[Collected data]
________

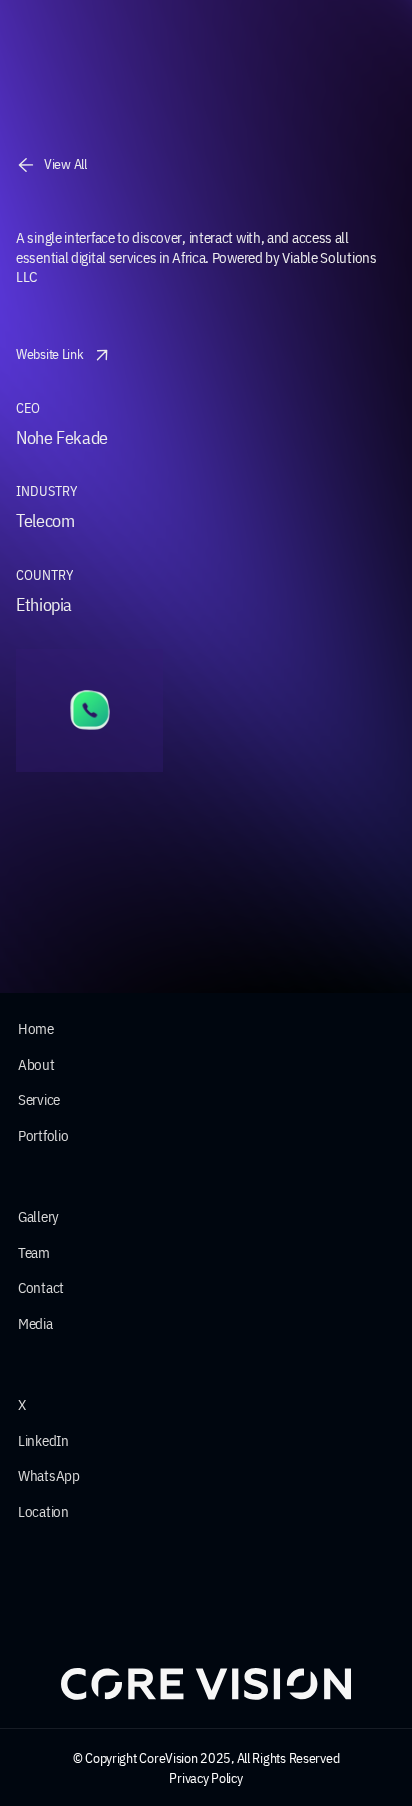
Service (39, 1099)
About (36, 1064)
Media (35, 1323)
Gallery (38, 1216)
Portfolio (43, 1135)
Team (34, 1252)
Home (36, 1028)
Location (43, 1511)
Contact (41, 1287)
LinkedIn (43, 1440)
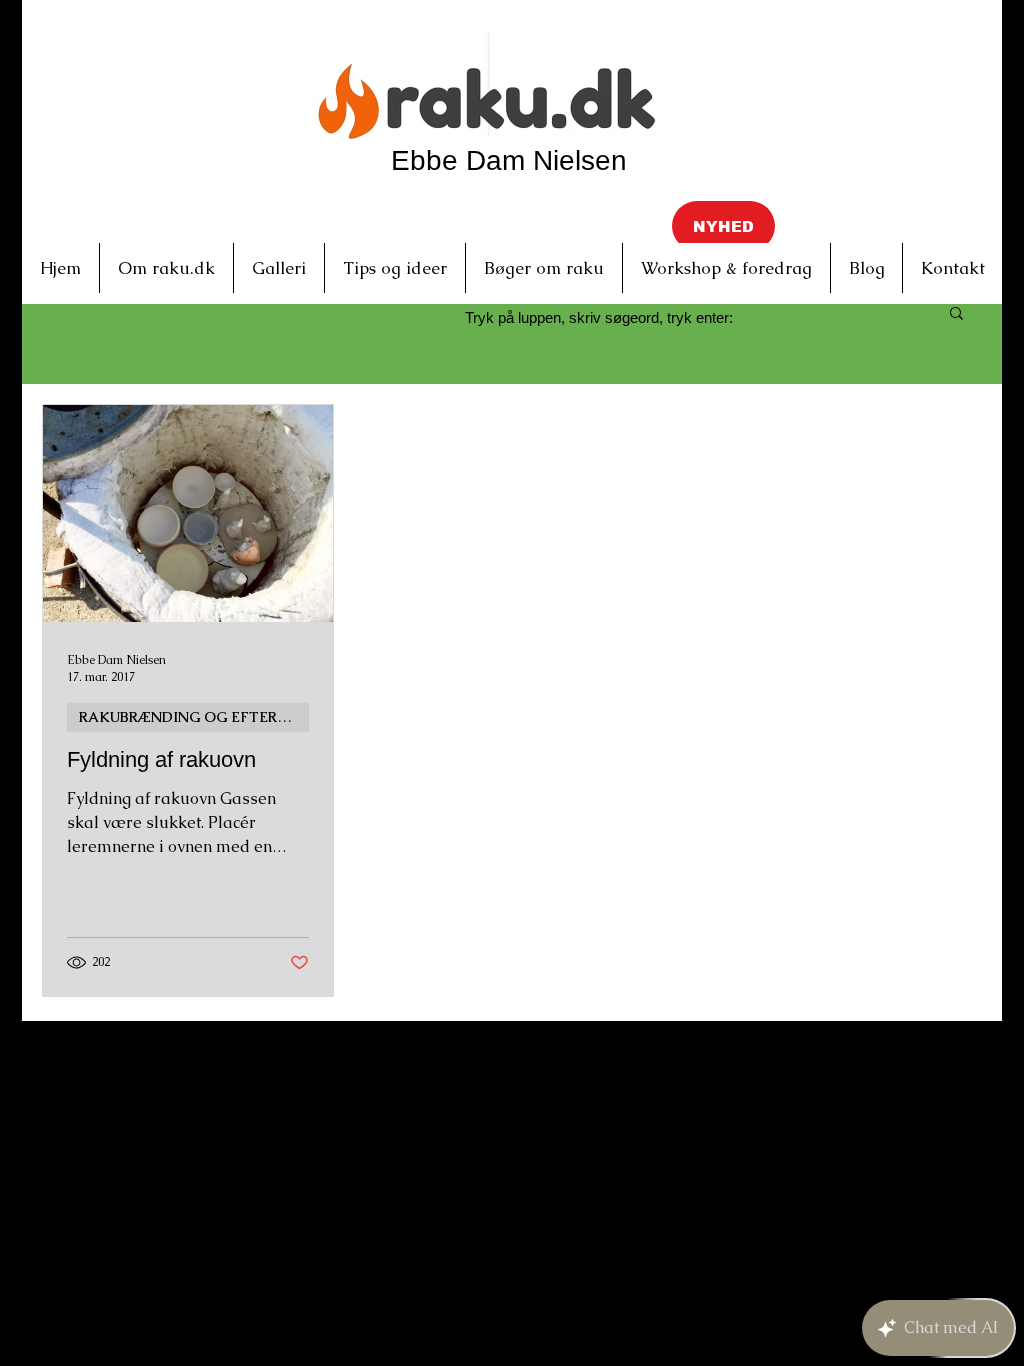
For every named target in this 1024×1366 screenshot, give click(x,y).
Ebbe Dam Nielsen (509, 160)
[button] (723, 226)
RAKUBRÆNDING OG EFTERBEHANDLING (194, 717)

________

What is expected = All of the data is to be returned exactly, with no pictures included.

Answer to this task =
Service (39, 1099)
About (36, 1064)
Media (35, 1323)
Gallery (38, 1216)
Portfolio (43, 1135)
Team (34, 1252)
Home (36, 1028)
Location (43, 1511)
Contact (41, 1287)
LinkedIn (43, 1440)
For every named target in this 1024×1366 screenshot, give click(x,y).
Ebbe Dam Nielsen (509, 160)
[button] (723, 226)
RAKUBRÆNDING OG EFTERBEHANDLING (194, 717)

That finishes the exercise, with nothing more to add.